Everyday disagreements are important lessons in your child’s personal development as they help to build a stronger and more resilient child. A child who is able to bounce back from disappointment, resolve an argument with a class mate and make their way around the playground feeling confident and secure.

Some kids have lots of friends. Others are naturally quiet and happy in the company of just one or two other friends.

This doesn’t mean they are a social failure, nor does it mean they will be bullied.

But for children who have experienced bullying there are some things you can do as their parent to help them.

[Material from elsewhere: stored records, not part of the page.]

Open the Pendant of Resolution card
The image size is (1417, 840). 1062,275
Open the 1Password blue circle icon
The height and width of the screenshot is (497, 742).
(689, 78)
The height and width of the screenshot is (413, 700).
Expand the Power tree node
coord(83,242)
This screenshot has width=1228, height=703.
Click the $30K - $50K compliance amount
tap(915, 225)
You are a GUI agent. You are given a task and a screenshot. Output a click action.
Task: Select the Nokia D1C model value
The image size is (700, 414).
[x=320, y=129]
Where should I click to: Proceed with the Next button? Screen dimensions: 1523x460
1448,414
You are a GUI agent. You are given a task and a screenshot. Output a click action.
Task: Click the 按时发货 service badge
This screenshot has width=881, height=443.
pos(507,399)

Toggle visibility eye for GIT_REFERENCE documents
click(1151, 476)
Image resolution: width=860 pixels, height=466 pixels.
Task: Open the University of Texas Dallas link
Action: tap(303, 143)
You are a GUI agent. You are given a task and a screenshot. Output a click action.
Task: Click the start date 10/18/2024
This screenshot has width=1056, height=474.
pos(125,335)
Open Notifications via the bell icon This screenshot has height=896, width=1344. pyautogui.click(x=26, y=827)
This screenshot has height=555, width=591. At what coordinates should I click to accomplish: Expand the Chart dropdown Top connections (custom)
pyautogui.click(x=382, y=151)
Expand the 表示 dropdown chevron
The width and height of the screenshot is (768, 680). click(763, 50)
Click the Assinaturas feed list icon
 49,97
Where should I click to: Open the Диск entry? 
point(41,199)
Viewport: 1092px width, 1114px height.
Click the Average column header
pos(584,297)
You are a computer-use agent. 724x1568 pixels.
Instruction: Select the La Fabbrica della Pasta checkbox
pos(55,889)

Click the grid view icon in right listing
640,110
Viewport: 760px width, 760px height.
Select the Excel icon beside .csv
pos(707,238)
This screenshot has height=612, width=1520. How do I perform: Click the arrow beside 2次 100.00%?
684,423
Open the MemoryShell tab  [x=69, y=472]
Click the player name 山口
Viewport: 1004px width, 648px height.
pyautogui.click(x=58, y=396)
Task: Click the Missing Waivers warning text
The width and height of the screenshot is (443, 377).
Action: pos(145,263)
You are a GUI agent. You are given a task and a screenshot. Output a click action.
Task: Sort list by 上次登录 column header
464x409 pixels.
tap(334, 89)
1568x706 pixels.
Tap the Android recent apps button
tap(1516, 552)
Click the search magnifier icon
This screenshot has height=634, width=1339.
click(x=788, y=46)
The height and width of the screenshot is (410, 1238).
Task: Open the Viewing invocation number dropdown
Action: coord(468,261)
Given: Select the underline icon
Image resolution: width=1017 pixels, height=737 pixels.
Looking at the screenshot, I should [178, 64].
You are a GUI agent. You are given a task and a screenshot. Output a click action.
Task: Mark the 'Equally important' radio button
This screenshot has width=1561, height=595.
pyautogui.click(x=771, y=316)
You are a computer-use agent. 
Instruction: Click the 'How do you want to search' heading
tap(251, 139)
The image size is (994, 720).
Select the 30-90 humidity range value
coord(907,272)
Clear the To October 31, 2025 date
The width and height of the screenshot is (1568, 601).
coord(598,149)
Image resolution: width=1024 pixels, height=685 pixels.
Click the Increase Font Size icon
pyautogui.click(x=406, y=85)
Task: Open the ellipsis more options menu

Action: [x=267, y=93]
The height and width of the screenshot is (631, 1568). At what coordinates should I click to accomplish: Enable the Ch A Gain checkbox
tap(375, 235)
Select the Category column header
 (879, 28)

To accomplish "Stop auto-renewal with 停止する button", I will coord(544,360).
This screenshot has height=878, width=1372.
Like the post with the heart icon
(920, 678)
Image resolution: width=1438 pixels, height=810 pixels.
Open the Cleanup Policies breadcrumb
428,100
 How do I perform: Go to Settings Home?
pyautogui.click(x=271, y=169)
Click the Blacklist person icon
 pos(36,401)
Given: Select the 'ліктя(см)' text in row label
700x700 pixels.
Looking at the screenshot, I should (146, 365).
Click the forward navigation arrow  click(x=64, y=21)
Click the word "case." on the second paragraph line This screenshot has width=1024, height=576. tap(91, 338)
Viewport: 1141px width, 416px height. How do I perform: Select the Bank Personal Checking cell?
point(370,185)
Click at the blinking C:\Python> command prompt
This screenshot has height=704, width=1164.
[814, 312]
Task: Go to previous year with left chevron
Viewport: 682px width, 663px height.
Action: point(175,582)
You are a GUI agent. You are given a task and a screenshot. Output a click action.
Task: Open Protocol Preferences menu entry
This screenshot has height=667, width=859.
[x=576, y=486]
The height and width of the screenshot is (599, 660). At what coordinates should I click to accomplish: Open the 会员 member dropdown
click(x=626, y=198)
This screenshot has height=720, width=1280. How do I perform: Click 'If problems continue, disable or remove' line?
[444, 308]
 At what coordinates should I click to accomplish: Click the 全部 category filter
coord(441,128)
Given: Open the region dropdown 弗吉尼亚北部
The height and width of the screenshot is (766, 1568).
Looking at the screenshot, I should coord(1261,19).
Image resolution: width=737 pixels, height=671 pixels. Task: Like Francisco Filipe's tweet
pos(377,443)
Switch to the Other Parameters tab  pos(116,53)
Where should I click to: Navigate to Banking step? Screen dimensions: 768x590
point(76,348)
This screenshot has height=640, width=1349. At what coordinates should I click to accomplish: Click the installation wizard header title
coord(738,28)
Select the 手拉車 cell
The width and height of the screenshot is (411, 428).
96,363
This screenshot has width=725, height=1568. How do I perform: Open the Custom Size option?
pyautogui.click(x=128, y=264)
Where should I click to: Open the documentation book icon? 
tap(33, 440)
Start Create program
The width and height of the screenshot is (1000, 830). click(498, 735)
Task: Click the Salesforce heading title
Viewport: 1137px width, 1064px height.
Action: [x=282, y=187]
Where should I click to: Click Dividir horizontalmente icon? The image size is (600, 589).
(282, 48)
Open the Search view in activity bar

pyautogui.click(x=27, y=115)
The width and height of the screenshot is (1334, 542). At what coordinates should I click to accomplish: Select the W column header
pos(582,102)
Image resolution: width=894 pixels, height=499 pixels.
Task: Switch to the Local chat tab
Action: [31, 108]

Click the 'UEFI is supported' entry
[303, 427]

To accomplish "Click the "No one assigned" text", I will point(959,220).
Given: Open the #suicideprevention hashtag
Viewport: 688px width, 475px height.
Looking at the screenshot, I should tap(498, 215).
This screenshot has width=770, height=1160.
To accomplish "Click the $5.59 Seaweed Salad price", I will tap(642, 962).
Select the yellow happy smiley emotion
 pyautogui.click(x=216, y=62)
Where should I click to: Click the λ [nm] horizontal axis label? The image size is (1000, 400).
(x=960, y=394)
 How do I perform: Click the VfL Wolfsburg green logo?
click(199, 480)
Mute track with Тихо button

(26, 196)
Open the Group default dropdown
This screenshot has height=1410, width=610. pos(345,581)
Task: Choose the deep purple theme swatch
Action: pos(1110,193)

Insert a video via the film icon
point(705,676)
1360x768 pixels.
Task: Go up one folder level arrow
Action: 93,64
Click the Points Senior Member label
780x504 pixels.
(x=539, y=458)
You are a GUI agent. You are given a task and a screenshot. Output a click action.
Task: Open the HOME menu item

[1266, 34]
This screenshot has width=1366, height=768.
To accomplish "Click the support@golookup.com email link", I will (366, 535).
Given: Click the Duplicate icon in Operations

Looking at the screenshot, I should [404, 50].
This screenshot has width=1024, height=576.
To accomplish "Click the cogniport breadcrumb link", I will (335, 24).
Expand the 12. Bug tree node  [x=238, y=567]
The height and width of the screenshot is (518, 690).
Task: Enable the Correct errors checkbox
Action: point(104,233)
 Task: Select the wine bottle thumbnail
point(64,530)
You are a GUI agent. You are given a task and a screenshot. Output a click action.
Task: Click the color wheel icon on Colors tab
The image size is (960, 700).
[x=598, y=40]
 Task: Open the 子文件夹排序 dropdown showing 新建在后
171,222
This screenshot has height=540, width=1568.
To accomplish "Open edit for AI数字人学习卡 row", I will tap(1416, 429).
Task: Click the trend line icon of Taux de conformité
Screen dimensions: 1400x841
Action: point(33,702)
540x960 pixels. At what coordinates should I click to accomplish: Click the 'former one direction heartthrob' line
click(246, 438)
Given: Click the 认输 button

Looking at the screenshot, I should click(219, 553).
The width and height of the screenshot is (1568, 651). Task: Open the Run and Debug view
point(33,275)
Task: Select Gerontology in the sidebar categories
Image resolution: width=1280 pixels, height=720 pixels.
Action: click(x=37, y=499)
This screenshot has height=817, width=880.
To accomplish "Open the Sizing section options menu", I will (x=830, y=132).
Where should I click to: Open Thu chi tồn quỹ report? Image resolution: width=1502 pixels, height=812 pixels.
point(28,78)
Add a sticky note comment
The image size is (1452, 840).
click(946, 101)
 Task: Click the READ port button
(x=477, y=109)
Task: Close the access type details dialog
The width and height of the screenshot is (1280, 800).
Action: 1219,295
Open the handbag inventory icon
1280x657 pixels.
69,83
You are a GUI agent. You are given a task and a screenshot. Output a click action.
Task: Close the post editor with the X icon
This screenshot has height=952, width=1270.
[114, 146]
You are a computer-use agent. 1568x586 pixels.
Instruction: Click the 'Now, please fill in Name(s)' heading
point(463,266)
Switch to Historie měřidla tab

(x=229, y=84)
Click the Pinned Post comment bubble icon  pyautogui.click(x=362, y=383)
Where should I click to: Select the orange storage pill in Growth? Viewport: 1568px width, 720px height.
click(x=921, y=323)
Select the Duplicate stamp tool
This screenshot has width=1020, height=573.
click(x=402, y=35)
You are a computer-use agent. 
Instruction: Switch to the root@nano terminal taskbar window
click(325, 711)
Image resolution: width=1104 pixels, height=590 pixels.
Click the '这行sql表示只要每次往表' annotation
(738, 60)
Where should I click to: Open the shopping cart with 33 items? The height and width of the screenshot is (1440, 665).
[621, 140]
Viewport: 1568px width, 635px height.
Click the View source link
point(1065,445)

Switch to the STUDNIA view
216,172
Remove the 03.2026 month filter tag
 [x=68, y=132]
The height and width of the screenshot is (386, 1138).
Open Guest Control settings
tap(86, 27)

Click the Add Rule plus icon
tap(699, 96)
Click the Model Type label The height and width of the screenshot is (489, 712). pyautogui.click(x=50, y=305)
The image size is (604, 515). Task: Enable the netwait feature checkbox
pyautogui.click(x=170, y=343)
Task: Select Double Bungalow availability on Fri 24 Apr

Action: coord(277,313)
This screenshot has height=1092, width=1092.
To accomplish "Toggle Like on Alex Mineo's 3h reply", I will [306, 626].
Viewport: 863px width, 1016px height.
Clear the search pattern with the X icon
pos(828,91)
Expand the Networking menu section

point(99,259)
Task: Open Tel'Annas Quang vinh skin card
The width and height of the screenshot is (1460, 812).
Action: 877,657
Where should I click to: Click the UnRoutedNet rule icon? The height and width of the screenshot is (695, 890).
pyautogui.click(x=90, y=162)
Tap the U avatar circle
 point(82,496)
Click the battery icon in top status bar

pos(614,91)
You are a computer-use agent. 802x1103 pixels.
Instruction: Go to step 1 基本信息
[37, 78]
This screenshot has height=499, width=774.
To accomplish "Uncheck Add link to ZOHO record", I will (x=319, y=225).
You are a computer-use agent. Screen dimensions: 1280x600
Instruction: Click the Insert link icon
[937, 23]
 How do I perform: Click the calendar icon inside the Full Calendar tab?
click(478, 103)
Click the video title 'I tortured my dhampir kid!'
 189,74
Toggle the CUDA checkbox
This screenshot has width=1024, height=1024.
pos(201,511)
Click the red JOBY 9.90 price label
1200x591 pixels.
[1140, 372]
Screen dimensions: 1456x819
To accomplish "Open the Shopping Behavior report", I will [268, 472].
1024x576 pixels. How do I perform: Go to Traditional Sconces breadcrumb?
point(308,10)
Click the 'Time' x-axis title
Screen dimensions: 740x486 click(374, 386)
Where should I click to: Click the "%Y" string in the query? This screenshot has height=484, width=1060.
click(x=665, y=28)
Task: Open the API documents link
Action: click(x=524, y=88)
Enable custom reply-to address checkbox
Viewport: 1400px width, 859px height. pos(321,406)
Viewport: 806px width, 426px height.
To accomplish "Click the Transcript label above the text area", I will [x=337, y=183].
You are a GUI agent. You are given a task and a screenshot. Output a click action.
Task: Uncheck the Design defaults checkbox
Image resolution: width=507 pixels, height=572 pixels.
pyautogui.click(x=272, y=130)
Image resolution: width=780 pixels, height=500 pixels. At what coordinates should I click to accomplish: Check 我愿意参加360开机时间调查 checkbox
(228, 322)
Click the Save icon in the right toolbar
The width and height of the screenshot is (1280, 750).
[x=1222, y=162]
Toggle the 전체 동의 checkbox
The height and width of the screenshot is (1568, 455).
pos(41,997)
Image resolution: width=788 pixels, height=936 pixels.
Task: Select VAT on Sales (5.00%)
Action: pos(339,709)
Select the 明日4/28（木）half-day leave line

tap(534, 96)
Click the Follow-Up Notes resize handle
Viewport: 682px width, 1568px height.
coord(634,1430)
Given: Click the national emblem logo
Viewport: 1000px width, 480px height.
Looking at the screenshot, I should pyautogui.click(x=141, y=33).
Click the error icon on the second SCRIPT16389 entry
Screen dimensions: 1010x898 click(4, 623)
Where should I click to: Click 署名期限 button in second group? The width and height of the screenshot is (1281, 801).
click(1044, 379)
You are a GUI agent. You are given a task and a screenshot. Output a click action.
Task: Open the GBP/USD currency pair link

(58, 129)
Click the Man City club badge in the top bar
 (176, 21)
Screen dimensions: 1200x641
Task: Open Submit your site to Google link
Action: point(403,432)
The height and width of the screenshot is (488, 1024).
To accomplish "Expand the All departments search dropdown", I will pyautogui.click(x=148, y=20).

  • Talk to them about what friendship means. If they are repeatedly teased or harassed by someone within their social group it’s important that your child understands this is not how real friends treat one another. Perhaps your child is trying to fit into the wrong group, and needs to find friendships that are a better fit.
  • Encourage your child to broaden their friendship circles and find children who have common interests.
  • Look for activities your child can be a part of outside of school. Soccer, football, tennis and netball are all great sports but they’re not for everyone. Perhaps your child is more artistic, they might like to cook or play chess. Finding activities they are good at and enjoy will build their self-confidence and introduce them to similar types of kids.
  • Practise pretend conversations with your child to demonstrate how to respond to other kids when they’re being hostile or aggressive.
  • Encourage your child to stand tall and look people directly in the eye – positive body language will make your child LOOK more confident.
  • Get them to use neutral phrases like “whatever” when a fellow student tries to aggravate them.
  • Talk to your child’s teacher about supporting your child. Ask the teacher to work with you on trying to improve your child’s self-esteem and confidence by giving encouragement where it’s deserved.
  • Focus on what they does well, on their strengths and the things that make you proud of them.

What you do at home, how you resolve fights, how you communicate as a family and how you support each other is one of the most important skills you give your kids to prepare them for life.

We all want the best for every student.

If you believe your child needs help with their relationships at school, talk to your principal about making an appointment with your school counsellor.